3) Recursively find the smallest distances in both subarrays. [...]

I think it should say: Split the subarrays recursively until they contain a small number of points (maybe 2 or 3? It doesn't say) and then find the smallest distance in each of this small strips. Then we proceed with 4)-7) and apply a y-strip search for every border between all subarrays that we created.

Here is my understanding of what happens, it doesn't mention array splitting because I think this only confuses what is going on:

1) Sort all points by x. Walk over the sorted array and calculate the distance for each consecutive pair of points, ie. each point and the one that follows it. We get a minimum distance 'd'.
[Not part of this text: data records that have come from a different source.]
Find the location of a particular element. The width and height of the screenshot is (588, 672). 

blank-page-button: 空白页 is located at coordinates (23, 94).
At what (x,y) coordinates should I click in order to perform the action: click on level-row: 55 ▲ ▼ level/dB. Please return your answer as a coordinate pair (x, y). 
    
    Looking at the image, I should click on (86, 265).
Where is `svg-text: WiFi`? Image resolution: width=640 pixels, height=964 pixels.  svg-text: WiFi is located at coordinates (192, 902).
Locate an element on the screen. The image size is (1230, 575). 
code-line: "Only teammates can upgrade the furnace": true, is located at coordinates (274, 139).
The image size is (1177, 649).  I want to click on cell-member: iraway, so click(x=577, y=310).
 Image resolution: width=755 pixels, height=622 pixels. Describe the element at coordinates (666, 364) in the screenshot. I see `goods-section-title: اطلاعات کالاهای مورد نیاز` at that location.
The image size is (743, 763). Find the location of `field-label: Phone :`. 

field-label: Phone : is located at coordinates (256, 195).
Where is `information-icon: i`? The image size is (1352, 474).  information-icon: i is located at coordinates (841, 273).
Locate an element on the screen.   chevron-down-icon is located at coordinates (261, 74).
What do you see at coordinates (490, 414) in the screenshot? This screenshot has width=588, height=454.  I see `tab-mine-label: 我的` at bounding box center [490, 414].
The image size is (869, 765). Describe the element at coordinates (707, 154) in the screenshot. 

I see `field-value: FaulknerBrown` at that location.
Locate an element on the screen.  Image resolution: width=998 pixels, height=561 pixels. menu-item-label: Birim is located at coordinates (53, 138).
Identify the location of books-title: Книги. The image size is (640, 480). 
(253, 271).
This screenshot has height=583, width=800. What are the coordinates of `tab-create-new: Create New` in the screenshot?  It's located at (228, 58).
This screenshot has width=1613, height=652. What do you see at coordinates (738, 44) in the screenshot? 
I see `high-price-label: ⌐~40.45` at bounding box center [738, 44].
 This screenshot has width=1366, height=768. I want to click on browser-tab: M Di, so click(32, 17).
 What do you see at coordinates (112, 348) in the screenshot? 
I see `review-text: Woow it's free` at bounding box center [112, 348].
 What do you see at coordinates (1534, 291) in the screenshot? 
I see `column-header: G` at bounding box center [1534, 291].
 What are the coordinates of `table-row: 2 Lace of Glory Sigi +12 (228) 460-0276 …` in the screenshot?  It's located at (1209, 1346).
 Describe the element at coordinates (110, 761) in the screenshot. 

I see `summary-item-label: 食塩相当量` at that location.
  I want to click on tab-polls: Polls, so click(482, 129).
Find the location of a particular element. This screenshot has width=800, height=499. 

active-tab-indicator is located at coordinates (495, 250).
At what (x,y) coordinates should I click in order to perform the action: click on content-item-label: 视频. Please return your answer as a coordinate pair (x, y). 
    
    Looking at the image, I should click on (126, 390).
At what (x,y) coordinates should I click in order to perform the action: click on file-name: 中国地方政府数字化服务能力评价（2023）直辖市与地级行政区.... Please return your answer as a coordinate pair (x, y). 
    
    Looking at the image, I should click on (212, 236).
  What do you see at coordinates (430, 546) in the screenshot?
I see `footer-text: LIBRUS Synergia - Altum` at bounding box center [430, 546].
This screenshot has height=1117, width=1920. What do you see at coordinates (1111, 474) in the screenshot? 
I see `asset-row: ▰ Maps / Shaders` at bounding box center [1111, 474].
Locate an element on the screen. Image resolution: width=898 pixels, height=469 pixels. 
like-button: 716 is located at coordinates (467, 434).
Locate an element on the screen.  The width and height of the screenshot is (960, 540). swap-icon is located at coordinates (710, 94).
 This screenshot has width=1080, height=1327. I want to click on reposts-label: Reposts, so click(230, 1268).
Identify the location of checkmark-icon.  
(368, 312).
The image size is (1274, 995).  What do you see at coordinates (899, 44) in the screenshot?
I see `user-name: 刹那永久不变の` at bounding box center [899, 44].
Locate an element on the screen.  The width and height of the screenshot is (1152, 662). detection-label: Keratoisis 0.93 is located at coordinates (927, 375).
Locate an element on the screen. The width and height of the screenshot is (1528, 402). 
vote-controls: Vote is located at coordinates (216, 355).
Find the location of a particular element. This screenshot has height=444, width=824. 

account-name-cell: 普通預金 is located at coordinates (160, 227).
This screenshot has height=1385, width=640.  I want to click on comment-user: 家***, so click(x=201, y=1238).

2) Sort all point by y. Again, for each point we calculate the distance to its direct following neighbor(s) in the sorted array. Unlike '1)', we do not only consider the direct neighbors, but all neighbors that are less than 'd' ahead of the current point. When we find a pair with distance smaller 'd', we use this new distance as our new 'd' from this moment on.

This should give us the smallest d.

Basically, splitting an array recursively until only pairs remain (which is what I guess they imply) is in effect the same as simply walking over the array and comparing each consecutive point pair. There is one difference in my step 1) though: they only calculate the x-distance of every 2nd point to its successor (there is a subarray border after every 2nd point). This may help (because they are doing only half the work) or be detrimental (because they may no get the best d from this first pass).

I haven't verified this, please let me know if I understood this wrong or if there are problems with my 'translated' approach.